TASK REQUIREMENTS —
a. In the text about Hartlebury Common, what area does the Site of Special Scientific Interest cover?
b. Quote the part of the Hartlebury Common text that begins at the words "The common supports" and stops after "and horse route.".

[DOCUMENT TEXT — start]

Lowland heath in Worcestershire, England

Hartlebury Common is an area of lowland heath in north Worcestershire, England, situated just outside the town of Stourport-on-Severn. Hartlebury Common and Hillditch Coppice are a biological and geological Site of Special Scientific Interest which covers an area of 90.2 hectares (229 acres).

The common supports many varieties of wild plants and insects, especially butterflies and moths. Hartlebury Common and Hillditch Pool are a Local Nature Reserve.

The common is easily accessed from several small car parks and popular with horse riders, walkers, joggers and naturalists. There are waymarked trails for walkers and horse riders such as the heather trail and horse route.

==Location==

The site lies on the southeast edge of Stourport-on-Severn. It can be accessed via the Wilden Top car park on the B1495 Stourport to Hartlebury Road, the Lower Poollands car park off Titton Lane and three car parks on the A4025 Stourport to Worcester Road.

[DOCUMENT TEXT — finish]
[STUDY MATERIAL — start]

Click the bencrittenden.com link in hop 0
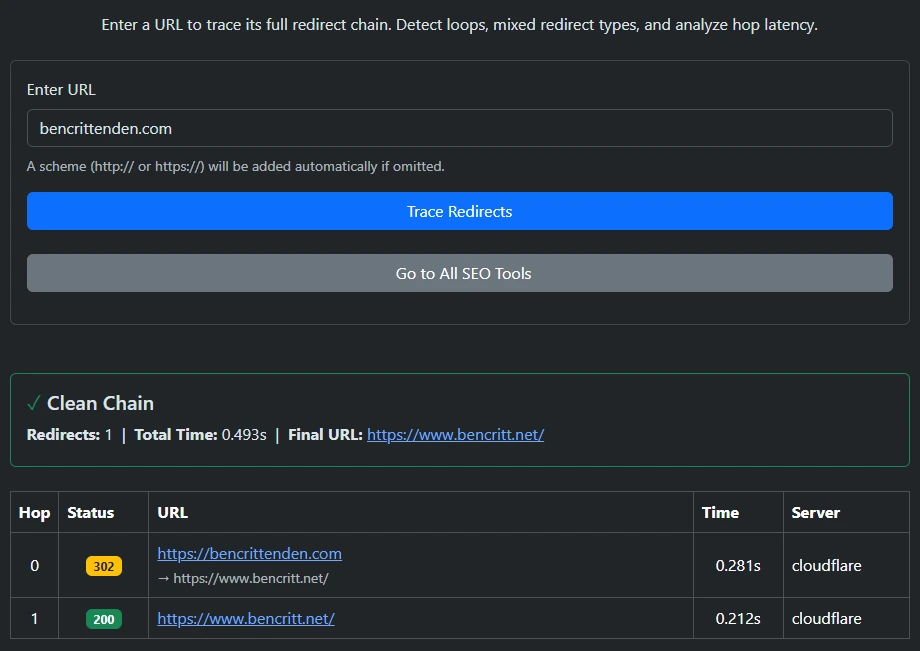This screenshot has height=651, width=920. [x=249, y=553]
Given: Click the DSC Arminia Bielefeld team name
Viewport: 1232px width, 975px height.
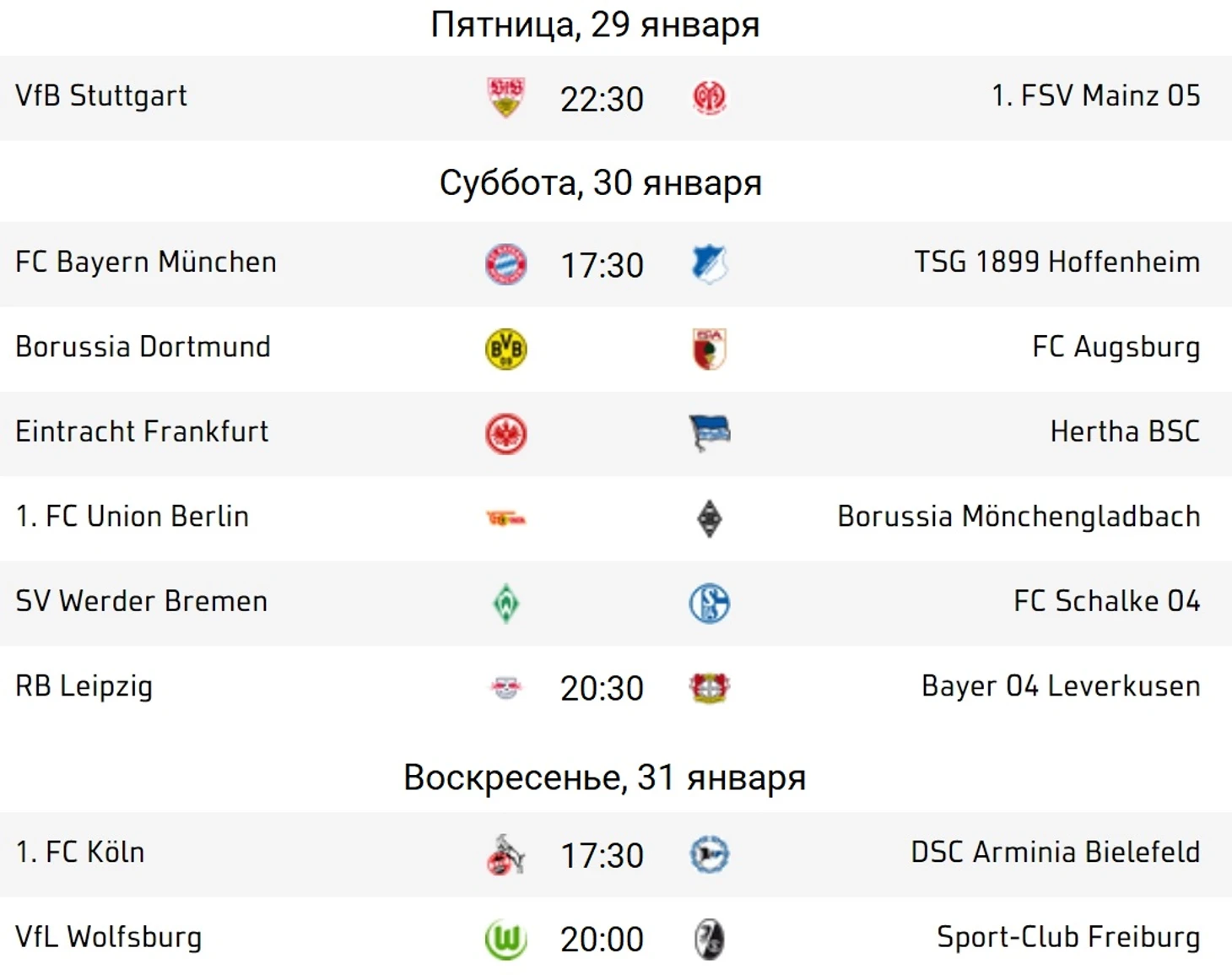Looking at the screenshot, I should point(1056,852).

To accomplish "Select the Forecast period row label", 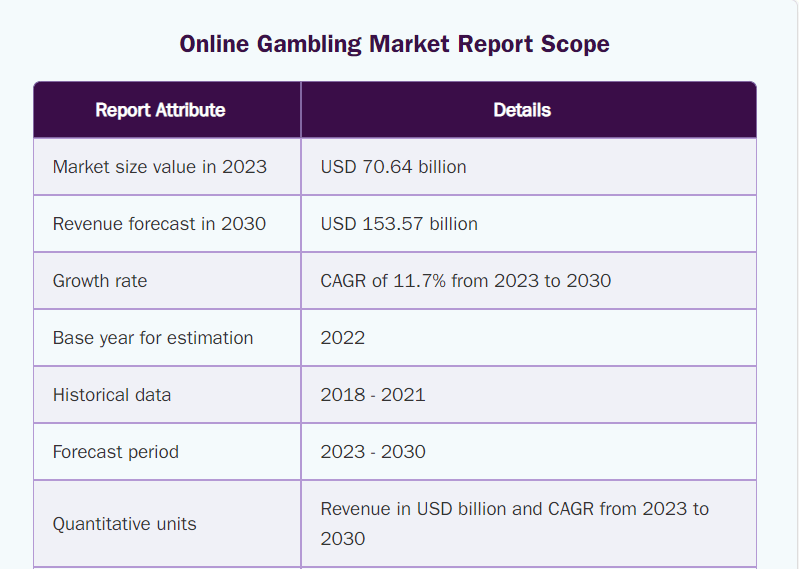I will (116, 452).
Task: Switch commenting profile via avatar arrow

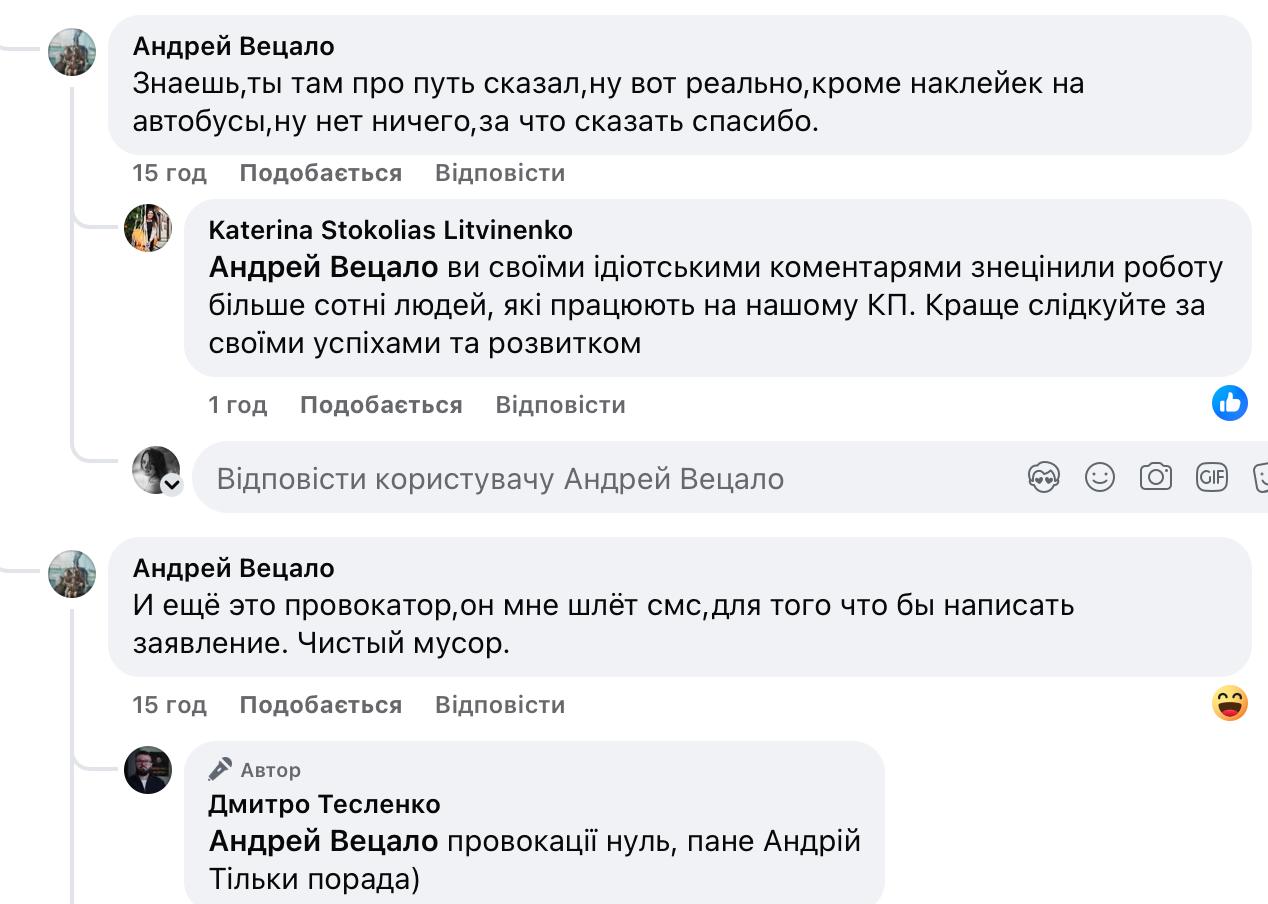Action: (x=172, y=485)
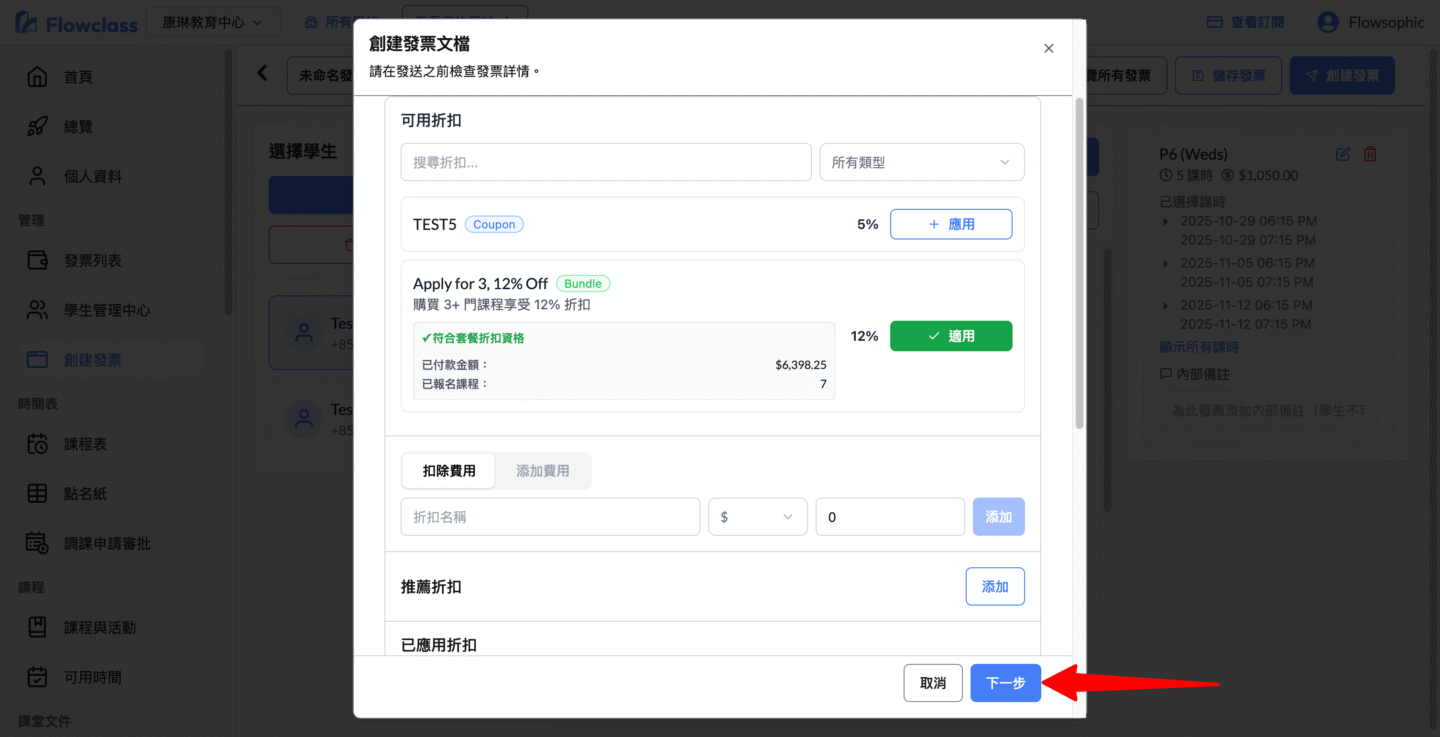Click the 搜尋折扣 search input field

click(x=605, y=162)
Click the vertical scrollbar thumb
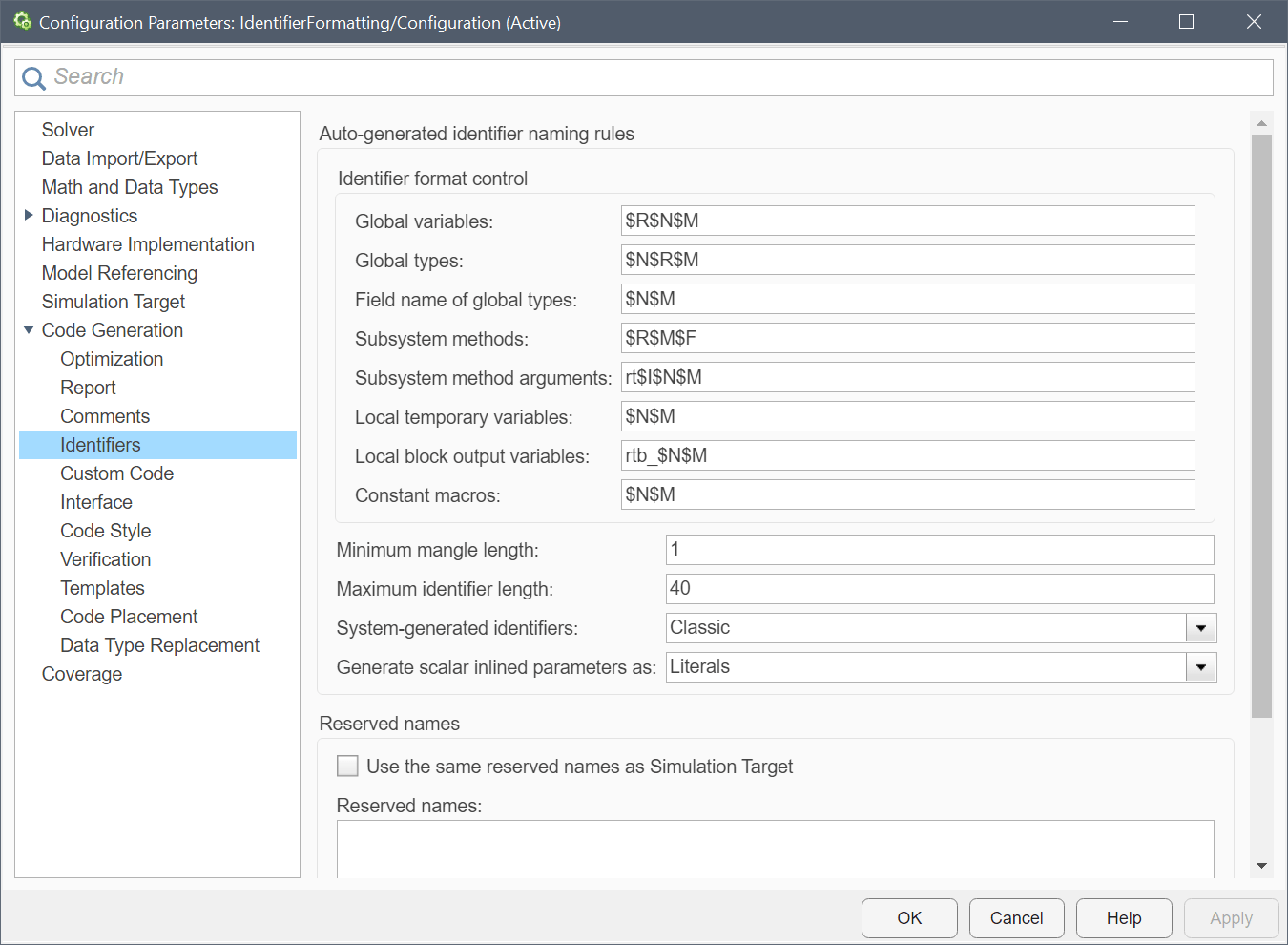Viewport: 1288px width, 945px height. click(1261, 425)
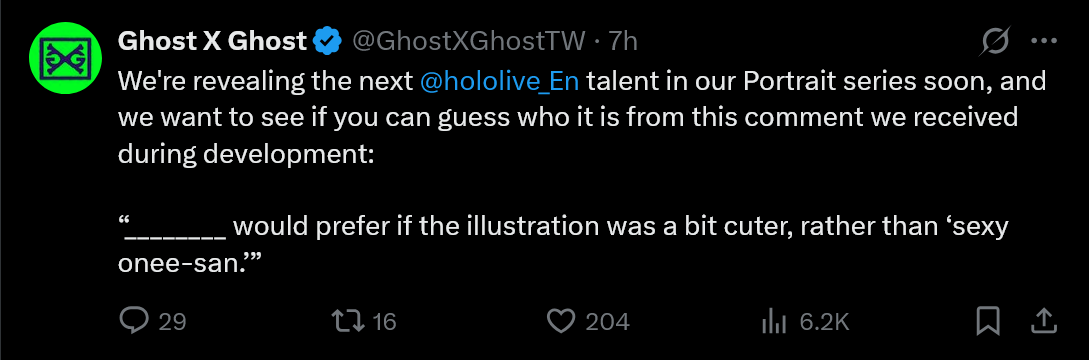Click the 204 likes count
The image size is (1089, 360).
point(607,322)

[STUDY MATERIAL — finish]

SOLUTIONS PER TASK —
a. It covers 90.2 hectares (229 acres).

b.
The common supports many varieties of wild plants and insects, especially butterflies and moths. Hartlebury Common and Hillditch Pool are a Local Nature Reserve.

The common is easily accessed from several small car parks and popular with horse riders, walkers, joggers and naturalists. There are waymarked trails for walkers and horse riders such as the heather trail and horse route.